Current Research Projects
Closed-Loop Deep Brain Stimulation for Controlling Neural Oscillations and Synchronization
Neurophysiological and psychiatric disorders lead to severe cognitive impairments in patients and have been attributed to pathological neural synchronization and abnormal oscillations in brain circuits associated with specific diseases. Our lab focuses on developing a closed-loop DBS computational framework for rigorous testing of DBS strategies and designing real-time, feedback-based, multi-input, multi-output (MIMO) DBS techniques to provide a safe and long-lasting effect on the desynchronization of pathological neuronal activity in Parkinson’s disease. We use dynamical systems theory, control theory, machine learning, and computational neuroscience to achieve our goals.
Recent Publications:
Aanuoluwapo V. Olumuyiwa and Gautam Kumar. Proportional-Integral Controller-Based Deep Brain Stimulation Strategy for Controlling Excitatory-Inhibitory Network Synchronization. In Proceedings of the 2025 American Control Conference. Denver, Colorado, July 8-10, 2025, pp. 4627-4634
Joseph Schmalz, Rachel V. Quinarez, Mayuresh V. Kothare and Gautam Kumar. Controlling Neocortical Epileptic Seizures using Forced Temporal Spike-Time Stimulation: An In Silico Computational Study. Frontiers in Computational Neuroscience, 2023:2023-06
Joseph Schmalz and Gautam Kumar. Controlling synchronization of spiking neuronal networks by harnessing synaptic plasticity. Frontiers In Computational Neuroscience, 13(61):1--17, September 2019
Prediction of Human Gait Events Using Deep Learning Models
Gait impairment is a debilitating symptom of Parkinson’s disease (PD), profoundly affecting patients’ quality of life. While deep brain stimulation (DBS) has been highly effective in treating PD symptoms, such as bradykinesia, rigidity, and tremor, its impact on gait in PD patients is controversial, with some studies reporting improved gait while others report worsening. In collaboration with Professor Doris Wang, Ph.D. from UCSF, our research team is developing deep neural network models to predict the onset of gait events in PD patients using neural data with DBS. Developing computational models that predict the onset of gait events under various DBS parameter settings would be a promising direction for optimizing DBS parameters to best improve patient-specific gait. Additionally, developing such models would facilitate adaptive closed-loop DBS for gait improvement.
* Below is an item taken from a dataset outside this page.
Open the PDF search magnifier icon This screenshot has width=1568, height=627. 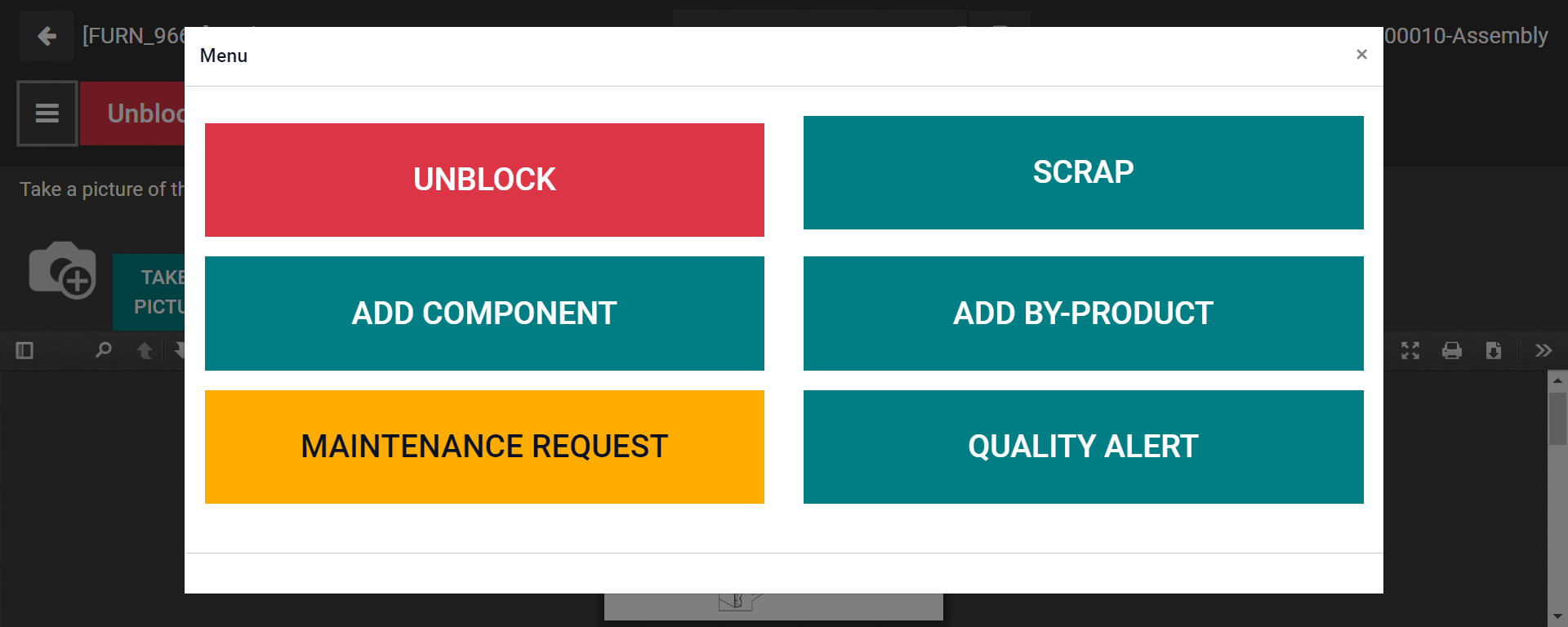point(103,350)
Human Emotion Using Electroencephalography (EEG)
Our lab is interested in developing predictive models for classifying and predicting human emotions using electroencephalography (EEG) data. We are currently developing our electroencephalography (EEG) lab to study human emotions and collect brain data.
Closed-Loop Auditory Stimulation
Our lab is also interested in developing closed-loop predictive control-based auditory stimulation technologies to alter human emotional states and stress. We are particularly interested in investigating the effect of Binaural Beats (BB) on emotion and stress, and whether BB can alter induced emotional states using auditory stimuli and reduce induced stress during MIST-style arithmetic tasks.